Plaudo a chi se lo è ripreso: ma non è nuovo».
Nel
libro dice di aver notato solo di recente l’episodio di Telemaco che
zittisce la madre: siamo così abituate a scene del genere da
considerarle norma?
«Temo di sì: per i miei studi ho letto e
riletto i classici notando cose nuove ogni volta, ma anche io sono così
abituata a veder zittire le donne da non averci fatto caso fino a poco
tempo fa. Lavoro a questo tema da prima del #MeToo, ma quel che sta
succedendo ha certo ravvivato la nostra sensibilità. Una volta notato
quell’episodio non puoi più non vederlo: è un “momento Penelope”

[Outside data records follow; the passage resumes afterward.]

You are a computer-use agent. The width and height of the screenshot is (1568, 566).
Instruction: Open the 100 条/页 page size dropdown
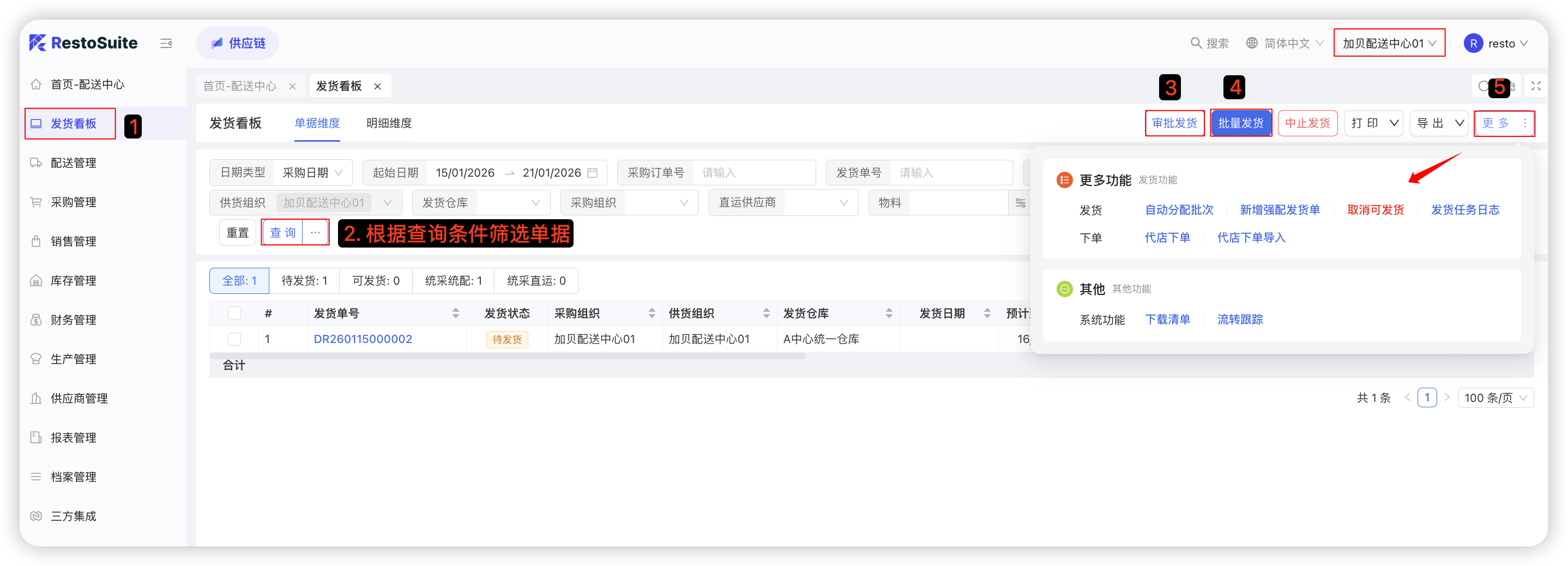(x=1495, y=398)
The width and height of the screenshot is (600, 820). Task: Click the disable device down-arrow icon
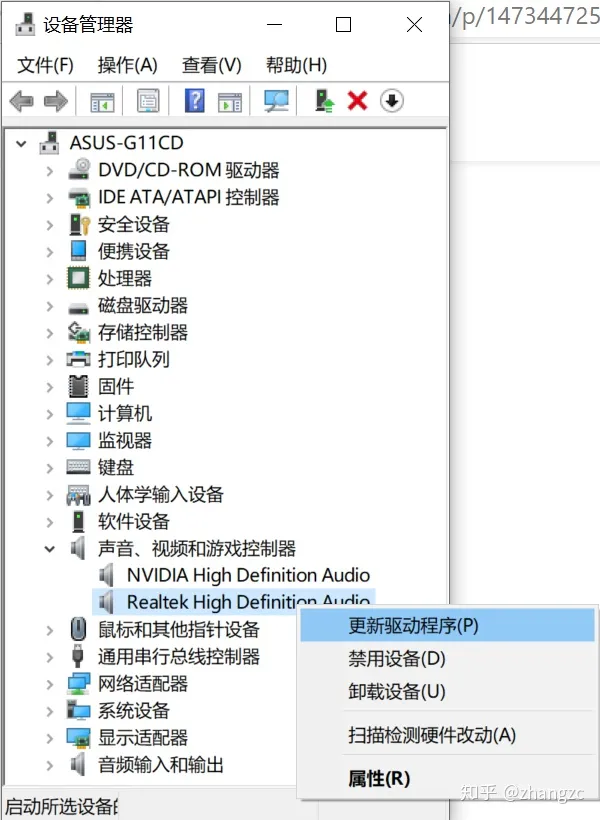point(392,101)
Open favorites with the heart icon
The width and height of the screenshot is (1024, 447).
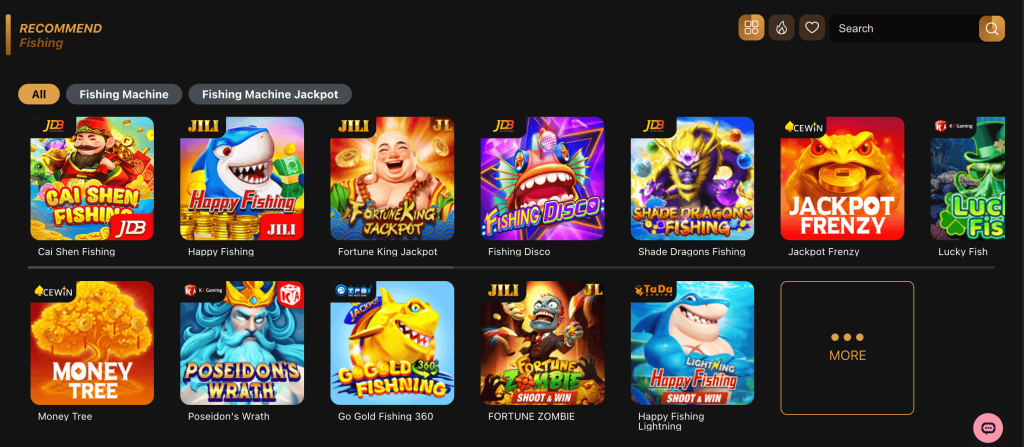coord(812,28)
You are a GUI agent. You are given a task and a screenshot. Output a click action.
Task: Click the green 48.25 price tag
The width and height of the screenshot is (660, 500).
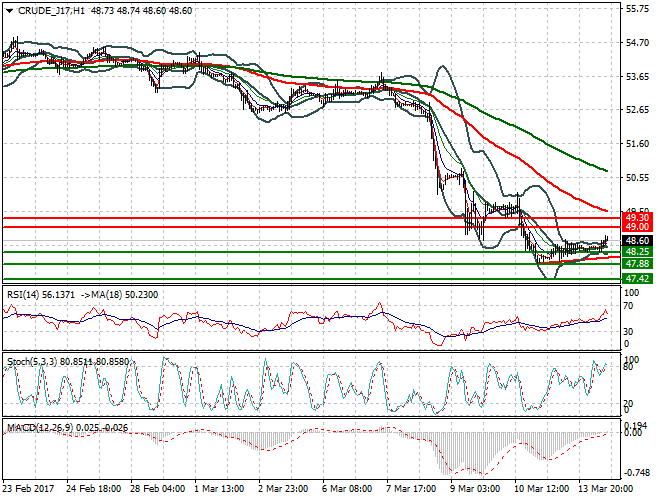coord(637,252)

inconfondibile, che torna in molti altri esempi letterari. E qualcosa in
cui tutte le donne si riconoscono per averlo vissuto sulla loro pelle».
Una sorta di archetipo?
«Piuttosto un’attitudine tramandata e radicata nei secoli.
Essendo qualcosa di appreso possiamo disimparare ad attuarla».
Lei
nota come da allora la voce femminile in letteratura sia stata irrisa o
svilita: ancora oggi quando le donne prendono la parola rischiano
ingiurie. Accade anche a lei su Twitter: le sue battaglie coi troll sono
celebri.
«C’è ancora chi considera la competenza femminile meno
autorevole di quella maschile. E la situazione è più grave per le donne
che fanno politica: un esempio è l’immagine di Hillary Clinton
decapitata come Medea circolata in ambienti vicini a Donald Trump. O il
tentativo di zittire la democratica Elizabeth Warren mentre leggeva una
lettera di Coretta King in Senato. La scena ha dato vita allo slogan
femminista Nevertheless she persisted, nonostante tutto è andata avanti.
Quel “ nonostante tutto” indica che, anche se i tentativi di silenziare
le donne falliscono, le cose non sono cambiate abbastanza».
Il silenzio come arma contro le donne nell’America moderna come nella Grecia antica?
«Per
fortuna le cose in 3000 anni – e soprattutto negli ultimi 100 – sono
cambiate. Non sminuisco i progressi: ma c’è ancora da fare».
Nel libro racconta delle lezioni prese da Margaret Thatcher per rendere la voce più profonda...
«Nei
corsi di leadership alle donne si raccomanda ancora di abbassare il
tono per renderla più calda: più maschile. Ma perché una voce acuta non è
considerata autorevole?».
Lei conosce il passato: come vede il futuro?
«Conoscere
la storia mi rende ottimista. Dobbiamo però restare vigili. In tempi di
austerità economica i progressi che riguardano le donne subiscono i
rallentamenti maggiori».
Il suo è un invito a lavorare sul nostro linguaggio, troppo discriminatorio: dobbiamo inventarne uno nuovo?
«Dovremmo
riflettere sulle implicazioni di certe parole. In inglese “ambizioso” è
un complimento se rivolto a un uomo, ma un insulto per una donna. Il
linguaggio conta. Dobbiamo avviare un processo di aggiustamento e
trovare un più giusto modo di esprimerci».